Fiber-preserving diffeomorphisms and imbeddings

Around 1960, R. Palais and J. Cerf proved a fundamental result relating spaces of diffeomorphisms and imbeddings of manifolds: If V is a submanifold of M, then the map from Diff(M) to Imb(V,M) that takes f to its restriction to V is locally trivial. We extend this and related results into the context of fibered manifolds, and fiber-preserving diffeomorphisms and imbeddings. That is, if M fibers over B, with compact fiber, and V is a vertical submanifold of M, then the restriction from the space FDiff(M) of fiber-preserving diffeomorphisms of M to the space of imbeddings of V into M that take fibers to fibers is locally trivial.
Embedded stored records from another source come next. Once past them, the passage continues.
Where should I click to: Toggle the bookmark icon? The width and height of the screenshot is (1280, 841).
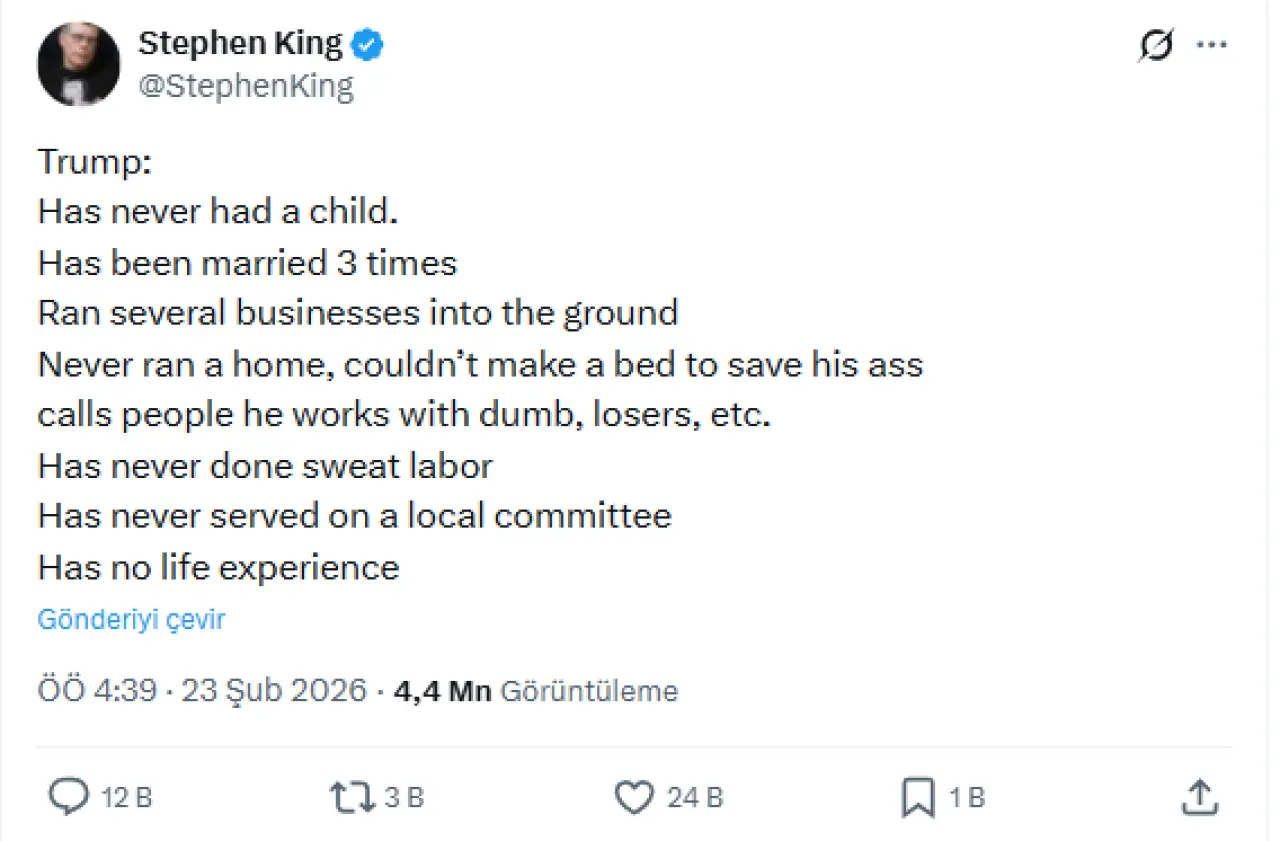[x=917, y=797]
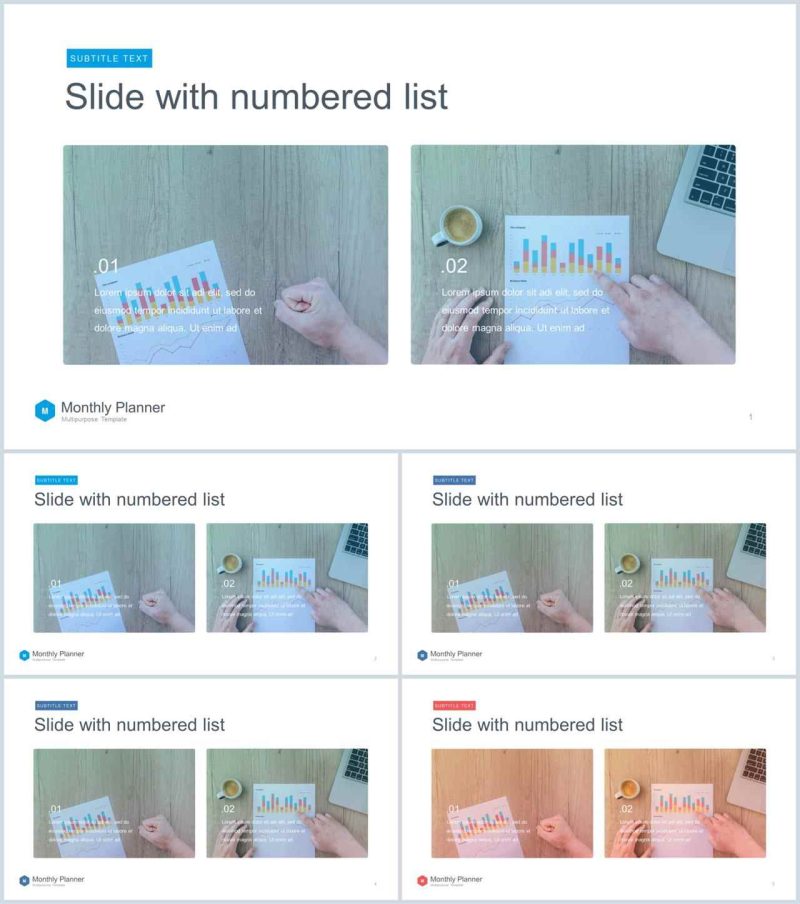Open the orange-tinted laptop image in red slide
The width and height of the screenshot is (800, 904).
[685, 803]
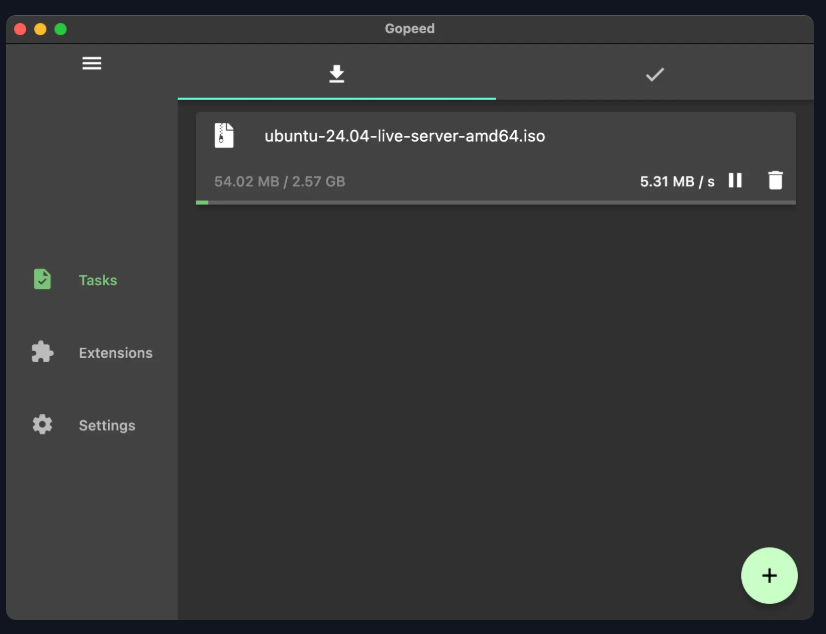Go to the Extensions page label
Screen dimensions: 826x634
(x=116, y=353)
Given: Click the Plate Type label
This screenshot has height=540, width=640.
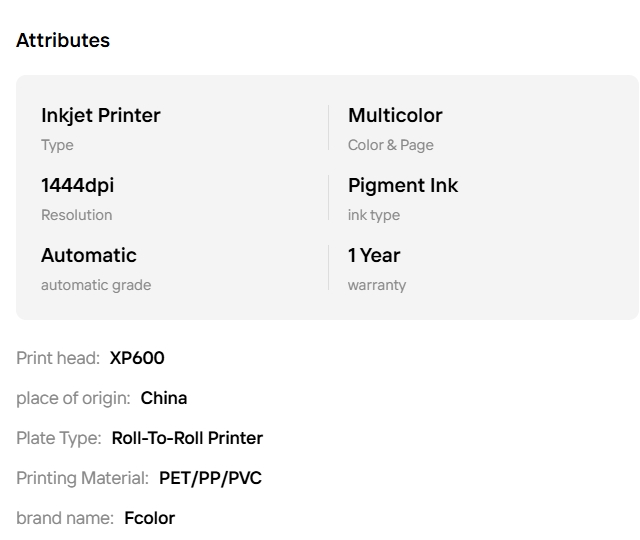Looking at the screenshot, I should pos(58,438).
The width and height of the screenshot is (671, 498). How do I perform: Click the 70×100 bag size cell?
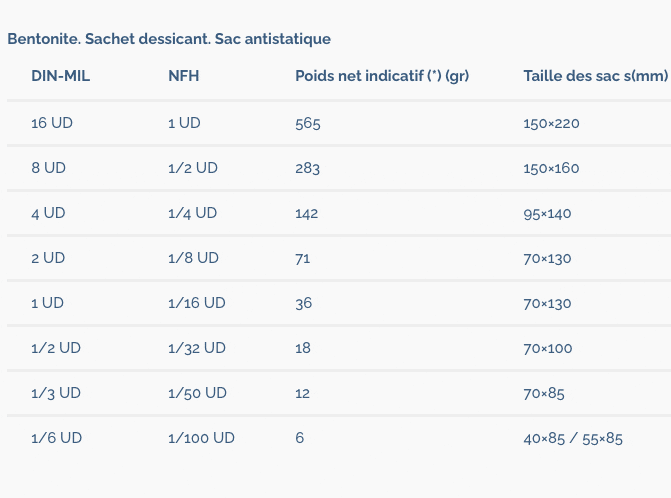click(x=547, y=348)
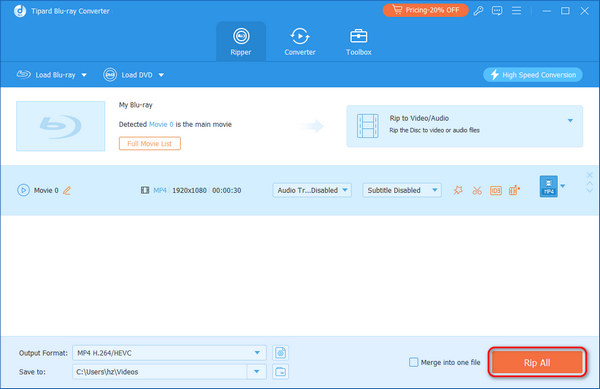Check Merge into one file
The width and height of the screenshot is (600, 389).
(x=414, y=362)
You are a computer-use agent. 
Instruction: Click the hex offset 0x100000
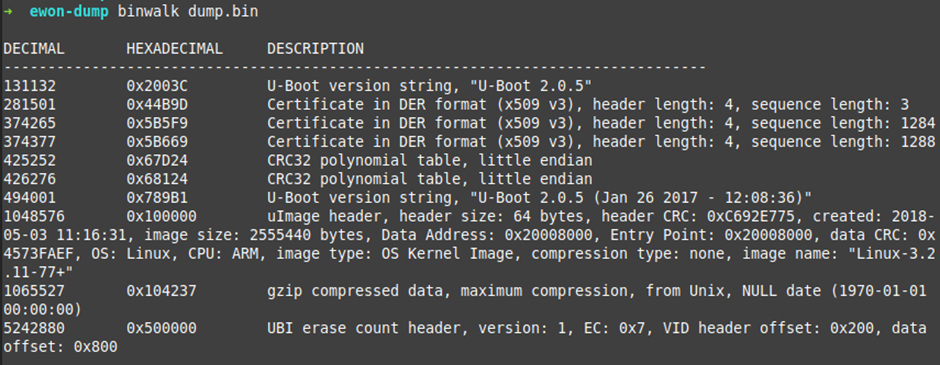[161, 216]
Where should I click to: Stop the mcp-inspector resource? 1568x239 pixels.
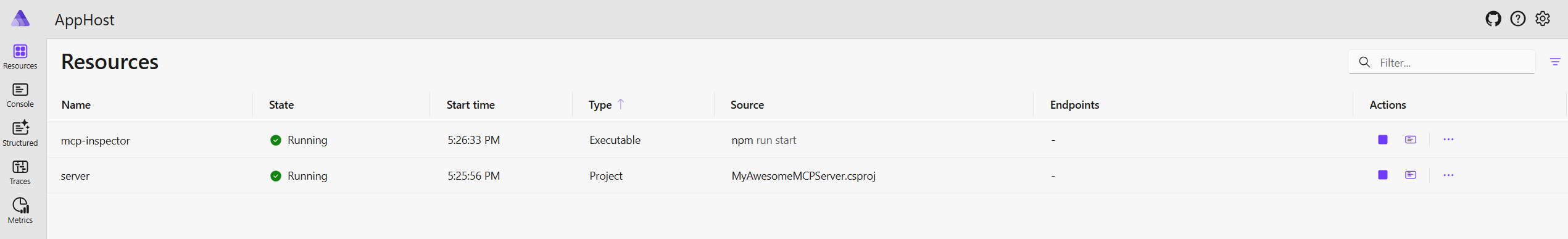tap(1382, 140)
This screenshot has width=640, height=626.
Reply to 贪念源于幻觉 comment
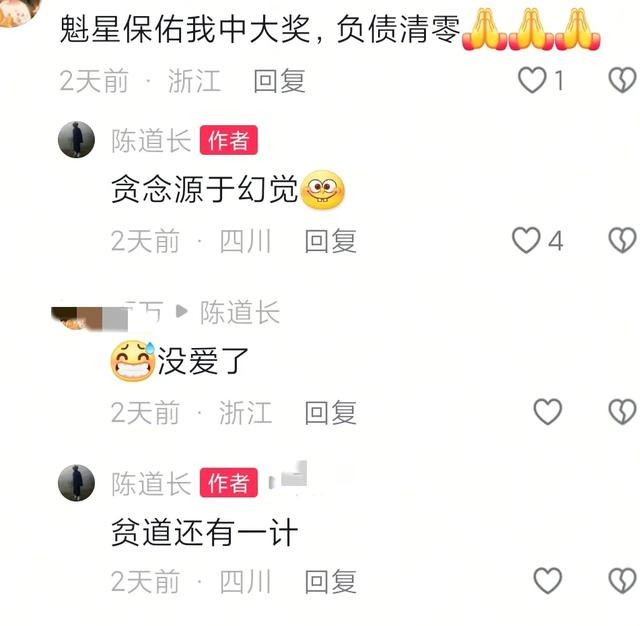tap(331, 241)
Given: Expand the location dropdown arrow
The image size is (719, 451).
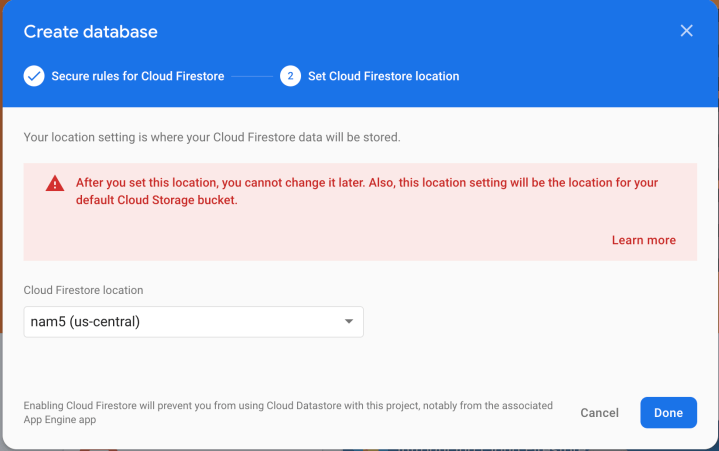Looking at the screenshot, I should point(349,321).
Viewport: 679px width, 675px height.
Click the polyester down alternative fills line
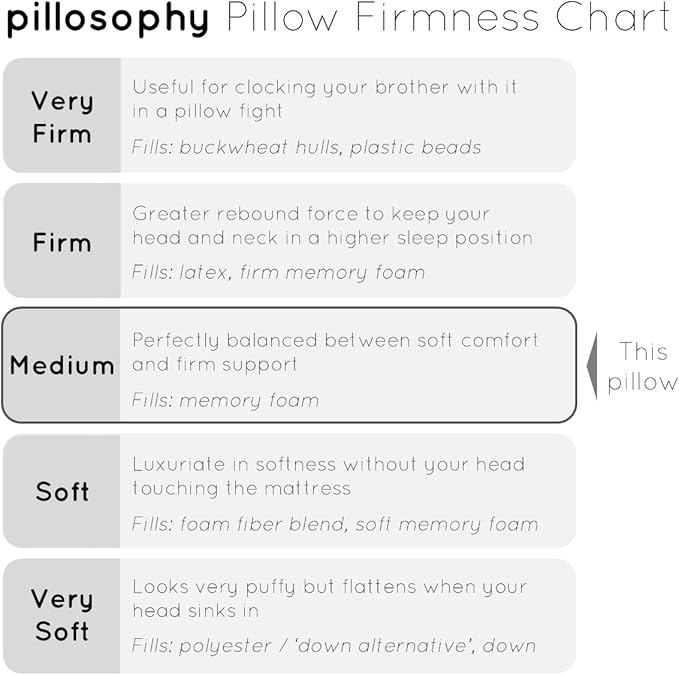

Also, the map from FDiff(M) to Diff(B) that takes f to the diffeomorphism it induces on B is locally trivial. The proofs adapt Palais' original approach; the main new ingredient is a version of the exponential map, called the aligned exponential, which has better properties with respect to fiber-preserving maps. Versions allowing certain kinds of singular fibers are proven, using equivariant methods. These apply to almost all Seifert-fibered 3-manifolds. As an application, we reprove an unpublished result of F. Raymond and W. Neumann that each component of the space of Seifert fiberings of a Haken 3-manifold is weakly contractible.